はじめに
多くの人が、バニラの暖かくフローラルな甘い香りをとても心地よいと感じる。したがって、バニラが最も頻繁に使われるフレーバーのひとつであるのも不思議ではない。アイスクリームやお菓子、デザートにバニラは欠かせない。そのため、ケーキやクッキーにもよく使われている。
お菓子作りには、バニラ・シュガーやバニリン・シュガーの形で使われることが多い。以下では、この2種類のフレーバー・シュガーがどのように違うのか、また、市販のバニラ・シュガーのパッケージに含まれるバニリンの量を示差走査熱量計(DSC)を使ってどのように測定できるのかをご紹介します。
バニラに関する一般情報
バニラは非常に複雑な香料である。これまでに200種類以上の香味活性物質が見つかっている。主な香料成分はバニリンで、化学的には4-ヒドロキシ-3-メトキシベンズアルデヒドとして知られている。
ご存知でしたか?バニリンは食品以外にも、化粧品や医薬品の添加物としてもよく使われています。合計で、約18,000種類の消費財に風味を与えている[1]。

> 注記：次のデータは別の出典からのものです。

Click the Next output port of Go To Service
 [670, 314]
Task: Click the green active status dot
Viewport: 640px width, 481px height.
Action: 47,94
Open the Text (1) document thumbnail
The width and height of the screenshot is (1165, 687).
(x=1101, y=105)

バニリンの年間世界需要は15,000トンと推定されている。しかし、バニラビーンズ(実際にはバニラカプセル)から抽出できるのは約35トンである。
[1].バニラ植物の栽培は非常に難しく、カプセルのバニリン含有量は通常2.5%未満である。
[2].そのため、入手可能なバニリンのほとんどは、合成または微生物学的に生産されたものである[1]。
バニラシュガーかバニリンシュガーか?
純粋なバニリンは白色の粉末で、2つの異なる結晶形がある:フォームIとフォームIIである。形態Iの方が熱力学的により安定で、融解エンタルピー(融解熱)22.4 kJ/molまたは147 J/gで82℃で融解する[4, 5]。そのため、バニリンも融解温度標準物質として認証されています。
BLLガイドライン[3]に従い、ドイツのバニリン糖は、製造直後の総含有量8gあたり少なくとも0.1gのバニリン、すなわち1.25%を含有しなければならない。この含有量は、消費期限(または賞味期限)までに0.085g(=1.06%)まで減少する可能性がある。
融点標準としてのバニリン
純粋なバニリンは白色の粉末で、2つの異なる結晶形がある:フォームIとフォームIIである。形態Iの方が熱力学的に安定で、融解エンタルピー(融解熱)22.4 kJ/molまたは147 J/gで82℃で融解する[4, 5]。そのため、バニリンも融解温度認証標準物質として入手可能である。
図1は、純粋なバニリンのDSC測定結果である。外挿された融解開始温度と計算された融解熱は、いずれも理論値とよく一致しています。

バニリン糖のバニリン
図2は、市販のバニリン糖試料のDSC測定結果である。バニリン(外挿オンセット温度:81.8℃)と糖(外挿オンセット温度:184.2℃)の融解範囲が大きく異なるため、2つの成分は容易に区別できる。

この実験で測定されたバニリンの融解熱と純物質の融解エンタルピーを比較することにより、約1.6%のバニリン含量が計算される。
代表的な結果を得るために、バニリン糖の小袋から合計10個の試料を採取し、5.1mgから6.1mgの間の試料量で測定した(ここには示していない)。バニリンの平均含有率は約1.86%で、要求される最低含有率よりわずかに高い。
結論
混合物の成分の特徴的な作用が十分に離れていて、関連する温度とピーク面積が独立して計算できるように、互いに関連しない場合は、DSCを使用して、純粋な材料のデータと比較することにより、それぞれの含有量を推定することができます。
バニリン糖に含まれるバニリンの割合は低い(2%未満)にもかかわらず、その量はケーキやクッキーに望ましい風味を与えるのに十分である。